[Begin LISTING]

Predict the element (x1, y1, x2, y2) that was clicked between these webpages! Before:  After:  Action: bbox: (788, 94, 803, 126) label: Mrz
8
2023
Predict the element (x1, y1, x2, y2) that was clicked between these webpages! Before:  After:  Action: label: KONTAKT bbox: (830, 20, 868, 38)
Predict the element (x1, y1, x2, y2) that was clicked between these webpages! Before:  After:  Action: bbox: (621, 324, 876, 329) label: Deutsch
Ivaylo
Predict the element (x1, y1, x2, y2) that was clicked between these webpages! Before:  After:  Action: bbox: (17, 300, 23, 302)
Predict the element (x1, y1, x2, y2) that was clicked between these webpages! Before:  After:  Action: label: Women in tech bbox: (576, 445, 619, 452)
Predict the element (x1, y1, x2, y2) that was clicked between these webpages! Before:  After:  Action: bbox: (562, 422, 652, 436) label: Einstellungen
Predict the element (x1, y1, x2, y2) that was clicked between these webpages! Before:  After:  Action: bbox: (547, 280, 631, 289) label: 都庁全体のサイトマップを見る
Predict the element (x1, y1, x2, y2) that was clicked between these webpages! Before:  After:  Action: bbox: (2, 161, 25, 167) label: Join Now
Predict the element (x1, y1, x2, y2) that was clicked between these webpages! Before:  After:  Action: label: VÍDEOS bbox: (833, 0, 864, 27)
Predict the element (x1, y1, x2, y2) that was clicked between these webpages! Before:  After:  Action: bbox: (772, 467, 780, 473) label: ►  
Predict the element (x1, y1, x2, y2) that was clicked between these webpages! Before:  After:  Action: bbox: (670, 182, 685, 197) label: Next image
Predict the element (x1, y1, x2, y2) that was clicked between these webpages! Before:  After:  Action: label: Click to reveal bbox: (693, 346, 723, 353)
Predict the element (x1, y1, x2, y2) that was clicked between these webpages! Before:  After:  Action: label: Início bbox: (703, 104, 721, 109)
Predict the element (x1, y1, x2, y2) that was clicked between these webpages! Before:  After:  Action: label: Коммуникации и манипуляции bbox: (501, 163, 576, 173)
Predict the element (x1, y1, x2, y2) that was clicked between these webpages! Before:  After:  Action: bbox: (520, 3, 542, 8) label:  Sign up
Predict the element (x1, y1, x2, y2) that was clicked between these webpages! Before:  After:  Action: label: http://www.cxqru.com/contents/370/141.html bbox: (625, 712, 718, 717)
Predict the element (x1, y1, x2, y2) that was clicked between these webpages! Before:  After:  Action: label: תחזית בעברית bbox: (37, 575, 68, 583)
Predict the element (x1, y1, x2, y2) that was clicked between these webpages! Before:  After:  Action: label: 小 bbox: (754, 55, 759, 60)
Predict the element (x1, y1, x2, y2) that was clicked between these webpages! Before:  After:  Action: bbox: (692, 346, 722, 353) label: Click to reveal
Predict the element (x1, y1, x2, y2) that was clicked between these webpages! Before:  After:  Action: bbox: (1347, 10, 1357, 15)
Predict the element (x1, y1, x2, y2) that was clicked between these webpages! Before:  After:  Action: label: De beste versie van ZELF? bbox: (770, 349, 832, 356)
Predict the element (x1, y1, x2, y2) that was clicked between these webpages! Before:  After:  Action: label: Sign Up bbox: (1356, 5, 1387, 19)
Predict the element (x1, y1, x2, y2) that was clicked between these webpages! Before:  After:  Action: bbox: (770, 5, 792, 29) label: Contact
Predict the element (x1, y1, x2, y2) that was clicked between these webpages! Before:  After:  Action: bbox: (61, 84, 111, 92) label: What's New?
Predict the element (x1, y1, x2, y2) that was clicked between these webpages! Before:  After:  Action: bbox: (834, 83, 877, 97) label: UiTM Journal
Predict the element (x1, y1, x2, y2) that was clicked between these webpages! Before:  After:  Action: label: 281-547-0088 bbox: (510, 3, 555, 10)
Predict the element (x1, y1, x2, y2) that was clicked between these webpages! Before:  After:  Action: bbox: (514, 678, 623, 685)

[End LISTING]

GOAL OF THE EXERCISE:
Can you reproduce, unchanged, the rows that open with the line containing "712, 718, 717)" and close with the line containing "575, 68, 583)", including both of those lines?

FINISHED TASK:
Predict the element (x1, y1, x2, y2) that was clicked between these webpages! Before:  After:  Action: label: http://www.cxqru.com/contents/370/141.html bbox: (625, 712, 718, 717)
Predict the element (x1, y1, x2, y2) that was clicked between these webpages! Before:  After:  Action: label: תחזית בעברית bbox: (37, 575, 68, 583)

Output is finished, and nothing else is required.